# [Problem requirements]
Could you transcribe the records below exactly, leaving out every picture?

(Records from a data source)
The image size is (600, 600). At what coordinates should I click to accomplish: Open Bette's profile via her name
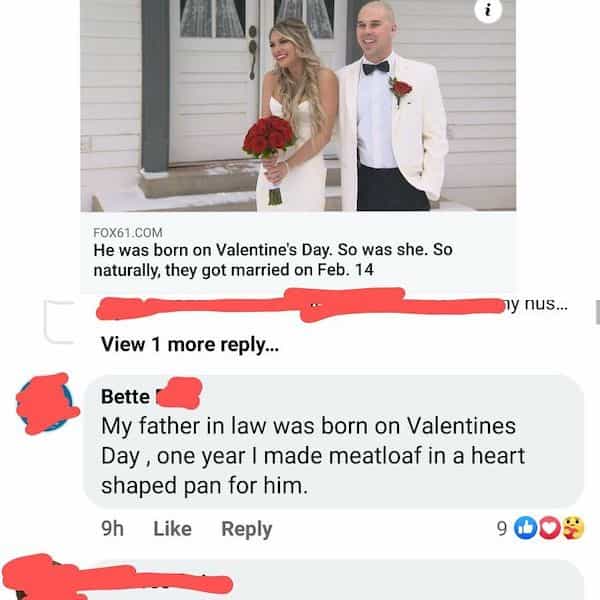pos(126,396)
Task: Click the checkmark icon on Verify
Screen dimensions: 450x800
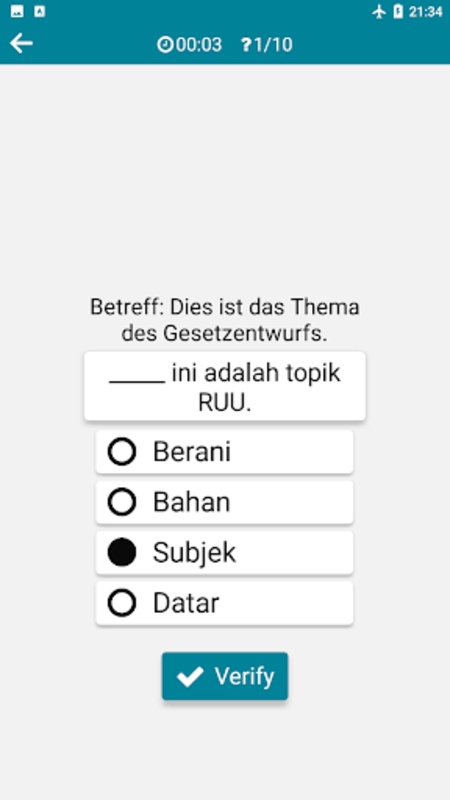Action: pyautogui.click(x=190, y=677)
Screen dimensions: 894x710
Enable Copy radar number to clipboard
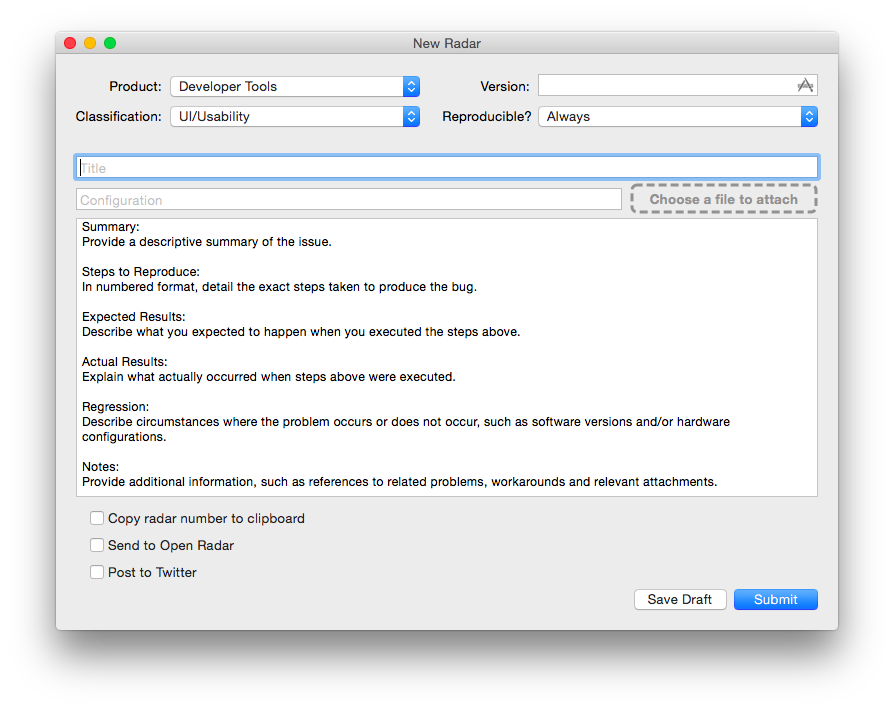[x=97, y=518]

# [Solution to this task]
The image size is (600, 600). At what coordinates should I click to accomplish: Open Bette's profile via her name
pos(126,396)
Task: Click the checkmark icon on Verify
Screen dimensions: 450x800
Action: pyautogui.click(x=190, y=677)
Screen dimensions: 894x710
Enable Copy radar number to clipboard
[x=97, y=518]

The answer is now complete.